Originally Posted by rainyice
If G and H are groups and f:G --> H is an isomorphism, prove that a and f(a) have the same order, for any a E G

I understand the concept. Isomorphism has one to one property, hence a have the same order of f(a) ... however, I don't not know how to prove it mathematically.

Notice that if $|g|=n$ then $\theta(g)^n=\theta(g^n)=\theta(e_G)=e_H$ and so from basic group theory $|\theta(g)|\mid n$. But! Using the exact same idea and noting that $\theta^{-1}:H\to G$ is an isomorphism we note that $n\mid|\theta(g)|$ and so $|theta(g)|=\pm n$ but since $|\theta(g)|\geqslant 0$ it easily follows that $|\theta(g)|=n$
• Apr 12th 2010, 05:04 PM
rainyice
Quote:

Originally Posted by Drexel28
Notice that if $|g|=n$ then $\theta(g)^n=\theta(g^n)=\theta(e_G)=e_H$ and so from basic group theory $|\theta(g)|\mid n$. But! Using the exact same idea and noting that $\theta^{-1}:H\to G$ is an isomorphism we note that $n\mid|\theta(g)|$ and so $|theta(g)|=\pm n$ but since $|\theta(g)|\geqslant 0$ it easily follows that $|\theta(g)|=n$

I don't get where the |theta(g)| \ n comes from ..... ><"
• Apr 12th 2010, 08:51 PM
Drexel28
Quote:

Originally Posted by rainyice
I don't get where the |theta(g)| \ n comes from ..... ><"
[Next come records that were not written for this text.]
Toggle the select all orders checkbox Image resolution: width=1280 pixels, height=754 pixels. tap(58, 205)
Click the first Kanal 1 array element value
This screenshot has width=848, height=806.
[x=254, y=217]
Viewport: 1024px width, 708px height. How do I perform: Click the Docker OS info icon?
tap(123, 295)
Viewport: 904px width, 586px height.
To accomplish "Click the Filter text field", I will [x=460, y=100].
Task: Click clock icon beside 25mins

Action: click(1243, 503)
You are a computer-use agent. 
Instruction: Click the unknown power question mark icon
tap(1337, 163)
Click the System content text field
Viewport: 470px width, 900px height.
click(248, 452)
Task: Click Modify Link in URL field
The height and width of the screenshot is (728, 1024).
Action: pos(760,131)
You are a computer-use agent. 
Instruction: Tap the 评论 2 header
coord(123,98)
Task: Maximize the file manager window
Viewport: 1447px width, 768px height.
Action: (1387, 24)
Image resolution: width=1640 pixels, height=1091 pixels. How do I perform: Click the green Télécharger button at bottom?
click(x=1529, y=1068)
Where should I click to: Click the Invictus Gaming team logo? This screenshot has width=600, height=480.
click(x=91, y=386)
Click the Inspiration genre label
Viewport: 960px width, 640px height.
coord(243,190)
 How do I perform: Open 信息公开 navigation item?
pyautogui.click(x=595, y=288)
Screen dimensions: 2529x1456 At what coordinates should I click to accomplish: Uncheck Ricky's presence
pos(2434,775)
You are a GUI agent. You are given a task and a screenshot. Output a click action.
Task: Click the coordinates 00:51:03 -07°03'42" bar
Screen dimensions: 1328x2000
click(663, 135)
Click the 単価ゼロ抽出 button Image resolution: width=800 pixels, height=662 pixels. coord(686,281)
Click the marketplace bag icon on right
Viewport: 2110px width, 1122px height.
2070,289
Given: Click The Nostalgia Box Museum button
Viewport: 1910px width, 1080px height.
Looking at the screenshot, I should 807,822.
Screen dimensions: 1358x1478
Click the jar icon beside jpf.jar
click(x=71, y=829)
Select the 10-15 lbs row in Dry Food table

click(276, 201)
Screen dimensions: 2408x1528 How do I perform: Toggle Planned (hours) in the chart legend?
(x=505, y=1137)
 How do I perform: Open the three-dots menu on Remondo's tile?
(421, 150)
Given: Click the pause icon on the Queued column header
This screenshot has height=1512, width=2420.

If $g^n=e$ then $|g|\mid n$
• Apr 13th 2010, 07:37 PM
MissMousey
Quote:

Originally Posted by Drexel28
If $g^n=e$ then $|g|\mid n$

That's if we assume that group G is finite. However, can we assume that these two groups are finite?
• Apr 13th 2010, 07:46 PM
Drexel28
Quote:

Originally Posted by MissMousey
That's if we assume that group G is finite. However, can we assume that these two groups are finite?

Assume that $|\theta(g)|=\infty$ but $|g|=n<\infty$ then $\theta(g)^n=\theta(g^n)=\theta(e_G)=e_H$ and so $|\theta(g)|\leqslant n<\infty$, contradiction. You can do the reverse just as easily.